Exploring automated output checking with OpenSAFELY
Over the summer months, we had a few conversations with the interesting folk at the University of Oxford Bennett Institute who have been building OpenSAFELY—an open source, transparent platform for secure analysis of electronic health records—to see if we could integrate our automated output checking capability into their systems, to help speed the process of release of research outputs.
A potential collaboration
OpenSAFELY’s platform significantly improves data security and transparency around the use of electronic health records (EHR) data in epidemiological research. Prior to publication, the team uses experienced researchers to manually double-check outputs from studies to ensure that any potentially disclosive outputs are suppressed or otherwise made safe.
Cantabular includes a component, called Cantabular Audit, that uses rules written in a domain specific language to automatically evaluate cross-tabular outputs for specific disclosure risks such as identity disclosure, attribute disclosure and sparsity.
We were interested in understanding whether our automated checks could be used by OpenSAFELY to reduce the amount of manual checking needed, particularly as the quantity of research being carried out through the platform increases.
Technical proof of concept
To explore the technical feasibility of a collaboration, we made a quick proof of concept and a video of it in action:
The demonstration above shows the possibility of an integration, but raises a number of further questions:
- Workflow: what’s the best place for this kind of audit to sit within a researcher’s workflow? A final check of outputs at the end or an analysis of the source dataset at the start? It’s hard to ask researchers to make a change to existing working practices that may slow down their work without a clear incentive.
- Inputs: is there a more realistic way to characterise the inputs we’d have to handle? EHR data can be hard to work with because of the multiple sources, challenges in constructing variables, and constant change as patients move in and out of the data.
- Disclosure checks: what are the biggest risks inherent in the data and what checks are researchers and data controllers currently performing manually? Is low number suppression enough? How might you take into account cumulative risks over time and between different studies? How do you effectively check outputs from statistical analyses such as regressions, box plots or survival analyses?
- Outputs: What kind of output would be most useful for researchers to get from an audit like this? Should the software be doing suppression or perturbation itself, or merely flagging risks?
To explore these questions we arranged some further conversations with a couple of willing and generous researchers from the OpenSAFELY team.
Exploring options for privacy protection
The more detailed conversations with the OpenSAFELY team helped us to better understand their needs, their current processes, and opportunities and challenges around automated privacy protections.
While epidemiological studies such as those being produced by the OpenSAFELY team often include cross-tabulations to characterise the population, many other kinds of outputs are produced, each of which can have its own disclosure considerations. (For an excellent overview of different outputs and their disclosure considerations, have a look at the Secure Data Access Professionals' Handbook on Statistical Disclosure Control for Outputs.)

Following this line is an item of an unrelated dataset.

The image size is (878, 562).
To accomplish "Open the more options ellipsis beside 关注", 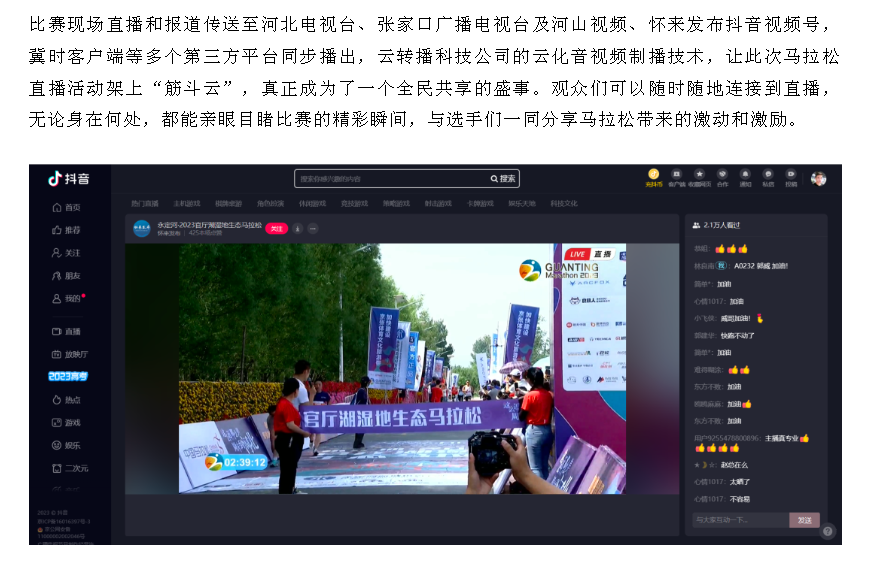I will 313,228.

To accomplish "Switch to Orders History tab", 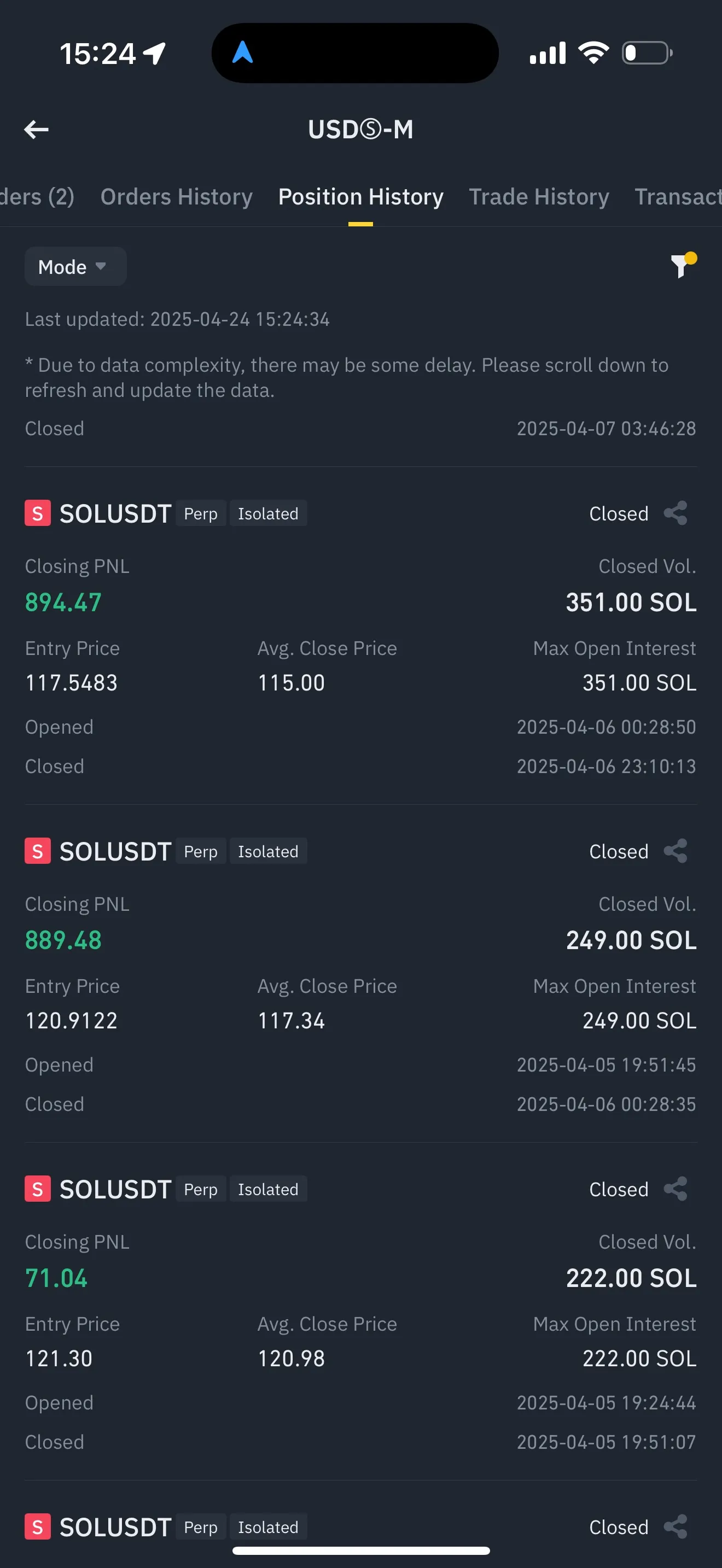I will click(177, 197).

In a situation like this, what are the different options available for privacy protection? A straightforward way of thinking about them is the location in the research process where the privacy protections are applied:
- At the source: a dataset can be altered at its source using techniques such as k-anonymisation or differential privacy to render it safe for subsequent analysis. These approaches inevitably lead to a loss in utility through less resolution in variable categories or less accuracy in metrics or observations which may be unacceptable in some situations. The advantage, however, is in minimising the disruption to the rest of the research process, giving more freedom to subsequent analysis and giving strong guarantees about the level of privacy protection.
- In the method: an alternative to altering the data at the source, is to provide researchers with specific analytical methods where the disclosure protections are built in, such that the output produced by the method is guaranteed to be non-disclosive, within given parameters. For example, a scatter plot or box plot method could automatically suppress outliers to avoid attribution of individual observations. For more on this, see Privacy preserving data visualizations (2021) by Avraam et al.
- At the end: outputs can still be checked at the end of an analysis process, either through automated or manual checks, to identify potential disclosure problems. For automated checks to work, however, it is inevitable that outputs need to be supplied in standard formats and the rejection of an output implies the need for a further iteration by the researcher to make it acceptable.
Of course, different approaches can be used in combination, such as in Norway’s microdata.no project (PDF), or used individually in different circumstances. For example, for frequently produced analyses of time series data which involve reusing the same methods repeatedly, automating protections within the methods themselves may be ideal and remove the need for any further checks. A unique piece of one-off analysis, however, may inevitably require manual checks.
We’ve enjoyed our little summer sojourn into the world of electronic health record data, and we’ll be keeping our eyes open for other potential research projects to collaborate on. In the meantime, OpenSAFELY have an excellent team who are exploring these issues themselves and building their own methods for more automatic protection of the data.